His book can be also be taken as one where many important aspects of Right and Laws are aprehended, from the perspective of a deeply religious anglican man, that tried his best to separate, in his words, the Kingdoms of men (where civil laws are imperative) from the Kingdom of God (Naturall Right). He does extensive analysis of God's Laws and its importance to the balance in the relationship between men.

The edition is a very good one, with a good introduction and is a copy of the text as written in the 17th century, exhibiting an archaic English sometimes difficult to understand. Also, some quotations in Greek and in Latin are not translated, despite all the effort the author makes to turn them inteligible to the reader.

The book could be understood as antipodal to Machiavellian's The Prince, because power is not taken here as something good in itself, but only as a means of carrying the security and hapinnes the kingdom subjects deserve.

Rating: 3
Summary: Absolute power for the sovereign
Comment: First a word about the edition that I read. It was the Oxford World's Classics paperback. It claims to have modernized the spelling. I don't know about you, but as far as I am concerned doth, hath, belongeth is not modern. It wouldn't have been very hard for them to change it to does, has and belongs. Many people complain about the way it was written, making it hard to read. I found that if you read the difficult parts aloud, as if you were giving a lecture, they are easier to understand the first time through. Definitely not for speed-readers.
Hobbes was a remarkable man. He published Leviathan when he was in his early 60's. For someone of his age he was very much in tune with the science of his day. One can only speculate that if he were to have been born 400 years later, with modern science at hand, he would have been considered the greatest philosopher of all time.
The first part of his book, "Of Man" goes about providing definitions of what must be virtually all of humankinds various behaviours and emotions. He also goes on to define what is basic human nature. It is here, without the benefit of modern science, where his philosophy, indeed the cornerstone of his philosophy, gets off on the wrong foot. Thanks to modern archaeology we know that humans are not solitary creatures by nature, but social animals.
In the second part of his book "Of Commonwealth" he spells out why we form commonwealths, and how a commonwealth should run. Again he is very thorough in looking at all aspects of a government and what it needs to do. He defines the power of the sovereign, the making of laws, the consequences of breaking these laws, and where the sovereign gets authority to carry out the consequences. I felt that he gave the sovereign far too much power, and he is there, it would seem, for life. The people only make covenants between themselves that this person or peoples are to be sovereign.
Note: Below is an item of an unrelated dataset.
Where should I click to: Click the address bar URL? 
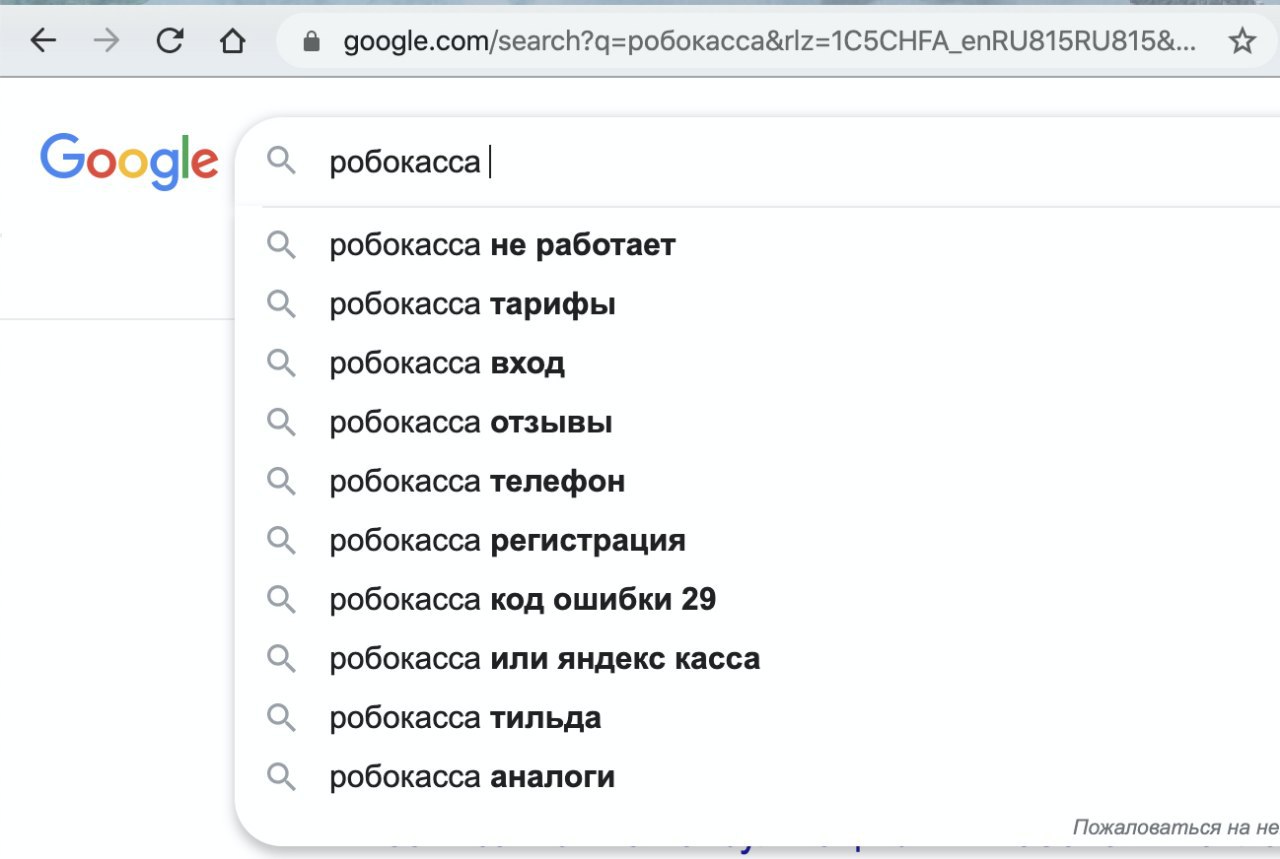[x=769, y=41]
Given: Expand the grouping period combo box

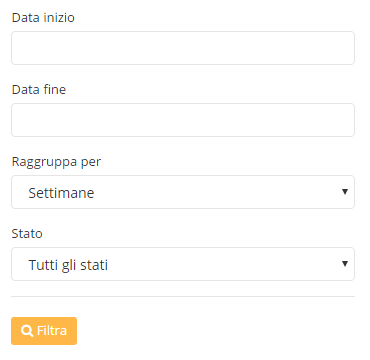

Once a sovereign is declared, there is no covenant, or constitution, between the people and the sovereign; the sovereign is given Carte Blanche powers. One must remember that this book was written while Hobbes was in "exile" in Paris during the English civil war and the subsequent government of Cromwell. And while he is careful to call the sovereign "a person or assembly of people" it is quite obvious that he prefers the singular.
The third part of the book "Of a Christian Commonwealth" was for a large part just skimmed over by me. Some people suggest that Hobbes, because of some of the things he says in the first half of the book, was really an atheist. They say that he wrote this to fool the church to thinking otherwise of him. After skimming through this part I feel that Hobbes was more likely a reformer, someone who definitely believed in God but didn't agree with the way the church and the Pope were behaving back then. I myself am an atheist and cannot imagine writing so copiously on a subject that I do not believe in, never mind doing all of the Biblical research that Hobbes must have.
The fourth part, and the conclusion really don't have much to say. He is busy blasting the Pope, the Catholic Church and Aristotle.
All in all some good philosophical points. His definitions of free will and spirit I think should be more widely taught. The fact that this edition could have been modernized a bit more, as well as the last half of the book being pretty useless today, leads me to give it three stars.